TASK TO CARRY OUT
The whole listing below must be printed again exactly, images excluded.

★ ★ ★

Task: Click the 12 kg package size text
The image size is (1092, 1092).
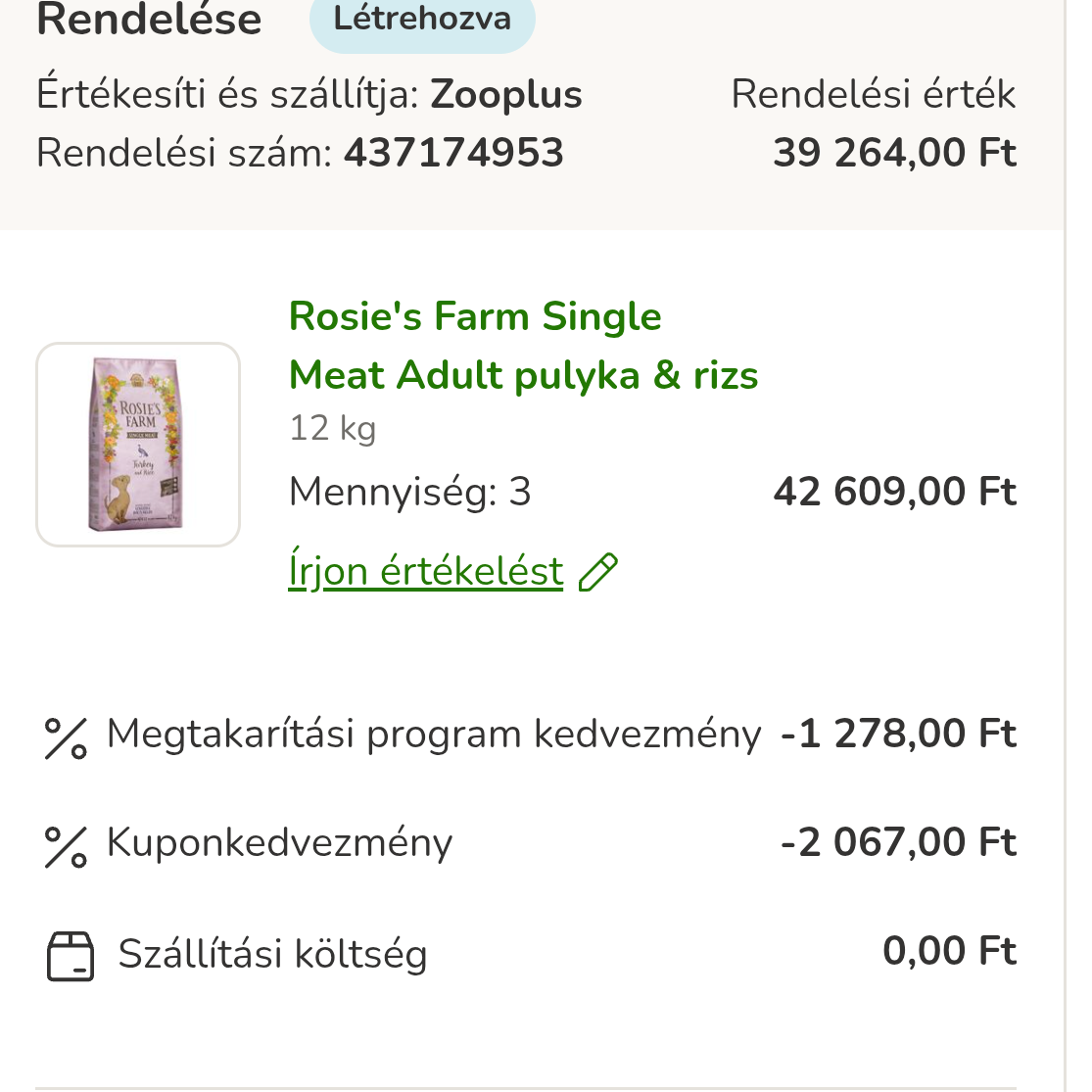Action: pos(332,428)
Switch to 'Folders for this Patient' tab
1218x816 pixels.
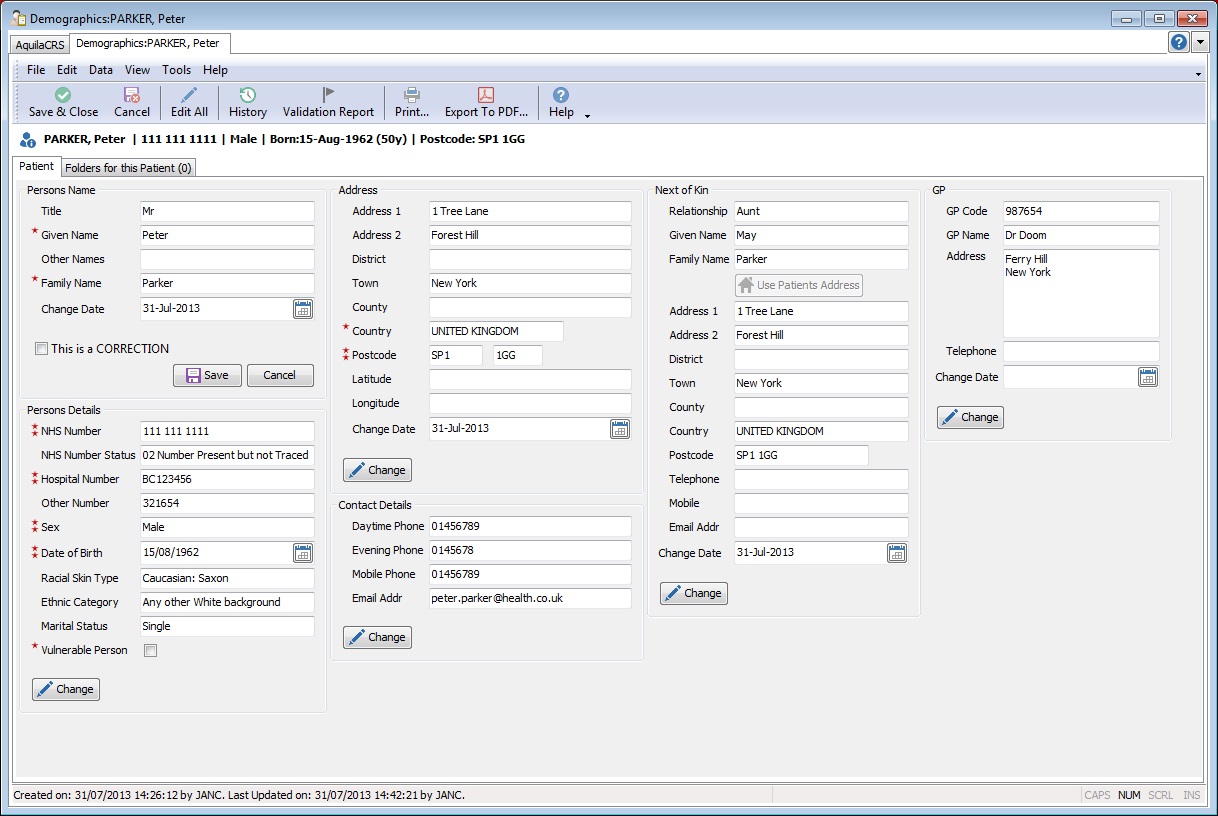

★ ★ ★

SOLUTION BELOW
Task: Click the 12 kg package size text
The image size is (1092, 1092).
Action: pos(332,428)
Switch to 'Folders for this Patient' tab
1218x816 pixels.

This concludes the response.